My first trip outside Kathmandu was to accompany the DCM to a combating trafficking in persons program in Nepalgunj, along the Indian border. Transportation in Nepal is sketchy. Bus accidents happen every day and recently a small plane crashed near Kathmandu, killing 13 people, including 4 Americans. So I admit I was a bit nervous about the one hour flight. But we were flying on Buddha Air - what could go wrong?

The flight was fine and the program was about what you'd expect from a day of talking heads. Here's some insight into how things work in a third world country.

* Everyone has to give opening remarks. No less than 11 government and local organization officials delivered remarks before the DCM, an hour later, delivered her spontaneously shortened speech.

* The power will go out several times.

* Even when it's hot and muggy, hot tea will be served and you will be expected to drink it.

* There are more bicycles, rickshaws and cows on the road than there are cars. So you will never go more than 25 mph.

The highlight of the trip was to watch a street drama. This is a popular way to inform people, in an entertaining way, about important topics like trafficking in people. A Nepali theater troupe, indirectly funded by USAID, prepared an hour-long series of skits showing how people get scammed into forced labor, prostitution, etc. and how the law protects them. It sounds like a gloomy subject, but the troupe was very good, using humor and really engaging the crowd.

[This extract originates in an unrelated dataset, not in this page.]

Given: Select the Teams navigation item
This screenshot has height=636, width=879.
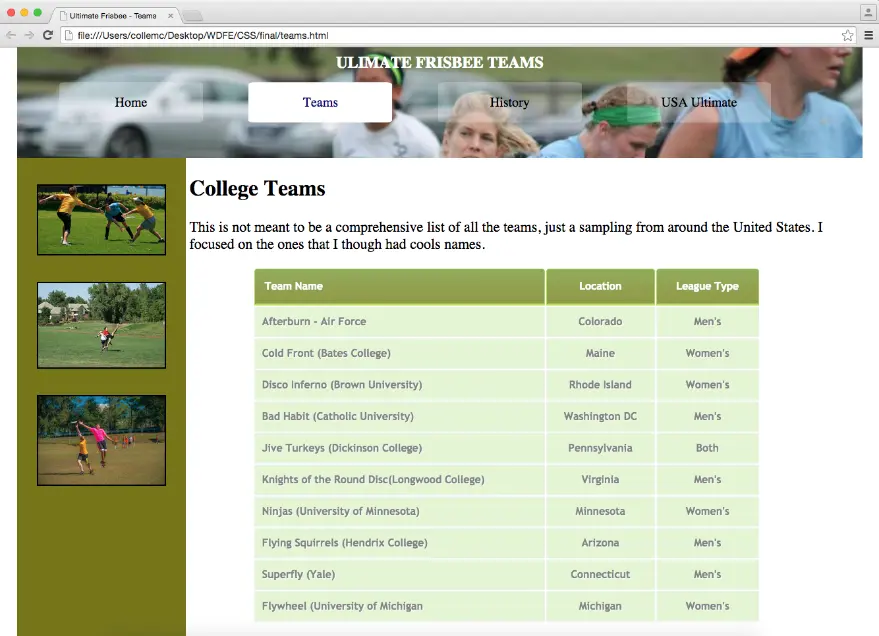Looking at the screenshot, I should pos(319,102).
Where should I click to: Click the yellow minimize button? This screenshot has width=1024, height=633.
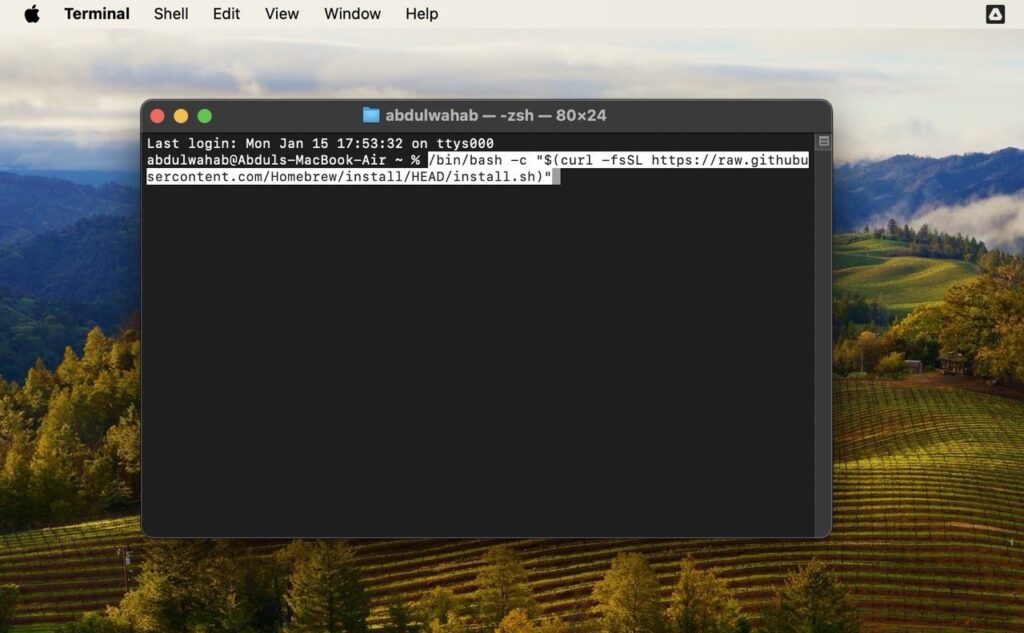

The next morning I had breakfast with a few local journalists and learned a lot about the press. I left with a renewed determination to reach out to more rural journalists and provide training opportunities.

The flight home was bumpy. I guess Buddha was in a bad mood because we hit the worst turbulence I've every felt. If anyone had been standing in the aisle when it hit, they would almost certainly have been tossed around a bit. It's all part of the adventure.

Friday, September 10, 2010

The New Girl in Town

It's been just over a week since I arrived in Kathmandu. Moving to a new home in a new country while starting a new job is hectic no matter how prepared you are. But I'm off to a great start. Granted, my permanent house suffered water damage just a couple days before I arrived, so I'm in temporary housing for another week. But that's been the only blip. Knock on wood.

The first few days at the embassy were dedicated to getting checked in and making the rounds. I'm fortunate to have a great local staff, which made those first few days less painful than they could have been. Now that the administrative stuff is mostly done, I've been able to focus on actual public diplomacy work.

Which leads me to the best part - I love this job! I've already released a press statement about the Ambassador's meetings with the Prime Minister and the Maoist Chairman, prepared remarks for the DCM for a Combating Trafficking in Persons program, and have been invited to participate in the Ambassador's off-site retreat to review the Mission Strategic Plan. Not bad for my first week.

When I joined the Foreign Service, this is exactly the kind of work I envisioned myself doing. It's taken 5 years to get to this point. I plan on enjoying every minute of it.